Required work —
**1.** Copy the part of the social media hysteria discussion that runs from "Dopamine isn’t just" up to and including "their public image.".
**2.** Answer these questions about the social media hysteria discussion:
(a) What age does one commenter give as having lived through enough media hysteria cycles?
(b) What other topic is named as an example of a media hysteria cycle?
(c) According to the last comment, what should be looked at to see dopamine manipulation?
**3.** Continue the social media hysteria discussion from its last comment.

Source —
++++++++++

Dopamine isn’t just cocaine though is it. Old reptile brain, far older than anything mammalian with regards to boredom, stimulation and attention. The subconscious at its basement/cellar levels. So it’s just a matter of chance that these facets conflate in the way people navigate and keep returning to them? C’mon, you’re smarter than that and working in addiction the processes are almost identical - event/stimulation, emotional response, choice as actions (clicks) and finally all variety of outcomes

Even at 26 I've lived through enough media hysteria cycles (see also video games) to recognize one when I see it. And the social media hysteria has all the classic hallmarks: spotty studies exaggerated by orders of magnitude, Time magazine covers, juicy tabloid-testimonials from burned ex-founders using the latest news cycle to boost their public image.

You’re taking your Tea tack here and, again, conflating observation with tabloid journalism as founding opinion. At 26 I was a dick too fwiw

Anxious mamas are always a recipe for selling issues. (If you wanna talk about dopamine manipulation, look at newspaper headlines from time immemorial.)

++++++++++

Provided information —
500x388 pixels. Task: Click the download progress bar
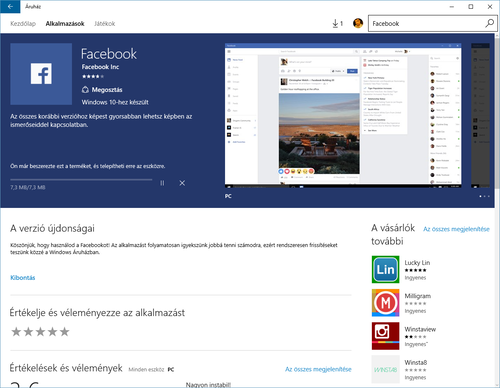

++++++++++

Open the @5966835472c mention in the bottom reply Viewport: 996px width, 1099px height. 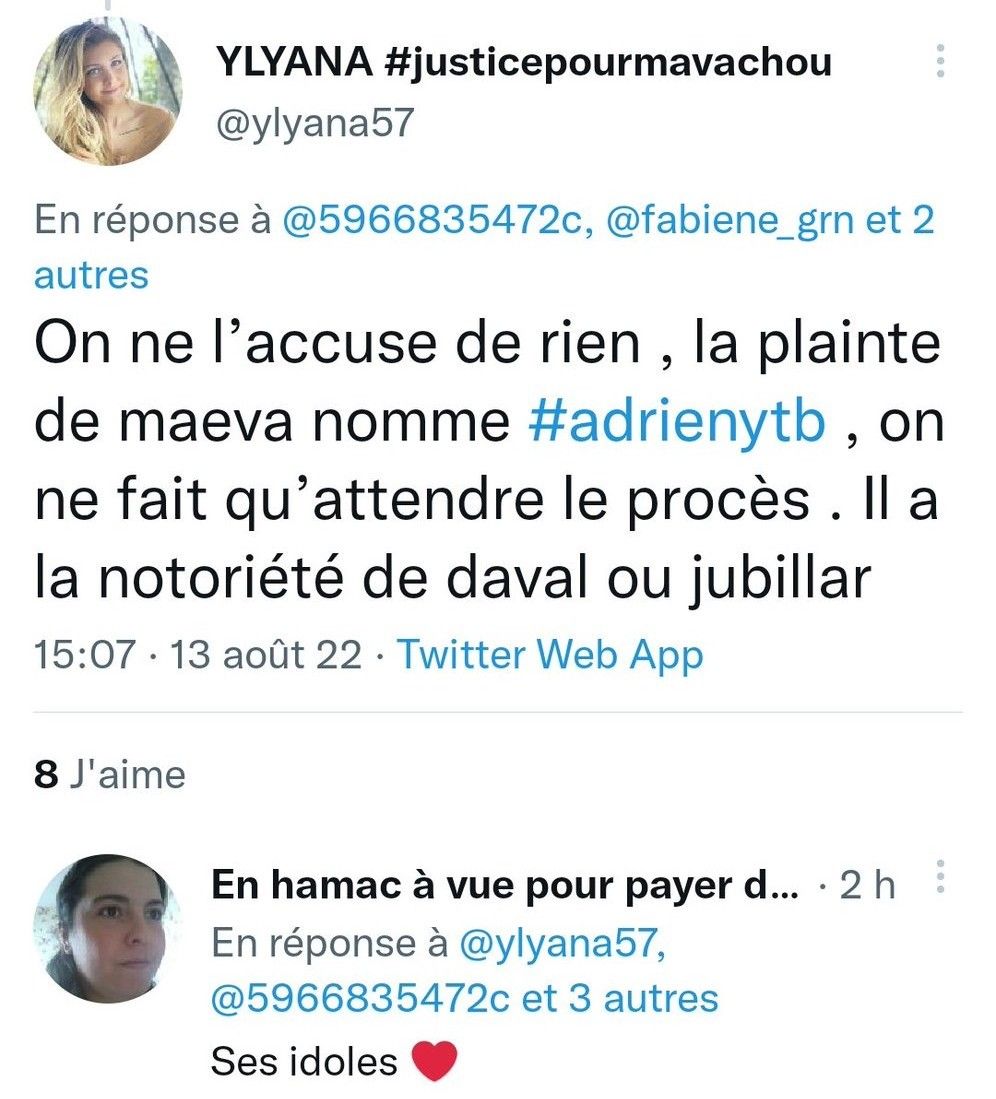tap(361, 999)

++++++++++

Responses in order —
**1.**
Dopamine isn’t just cocaine though is it. Old reptile brain, far older than anything mammalian with regards to boredom, stimulation and attention. The subconscious at its basement/cellar levels. So it’s just a matter of chance that these facets conflate in the way people navigate and keep returning to them? C’mon, you’re smarter than that and working in addiction the processes are almost identical - event/stimulation, emotional response, choice as actions (clicks) and finally all variety of outcomes

Even at 26 I've lived through enough media hysteria cycles (see also video games) to recognize one when I see it. And the social media hysteria has all the classic hallmarks: spotty studies exaggerated by orders of magnitude, Time magazine covers, juicy tabloid-testimonials from burned ex-founders using the latest news cycle to boost their public image.

**2.**
(a) 26
(b) Video games
(c) Newspaper headlines from time immemorial

**3.**
Sure, there's always a grain of truth in the hysteria around new technologies, you're kidding yourself if you don't recognize the Girardian dangers of television, but the truth is always so distorted and overstated that the public version of it becomes laughable, contempt-worthy. It's a shame, really, because the hysterics are actually harming their case, preventing actual counter-measures from being taken: eventually, public opinion will subside, nothing will have been done because it was mostly smoke and mirrors to begin with, people will move on, just as they did with television, just as they are doing now with video games, and the actual real problems of the technology won't be dealt with.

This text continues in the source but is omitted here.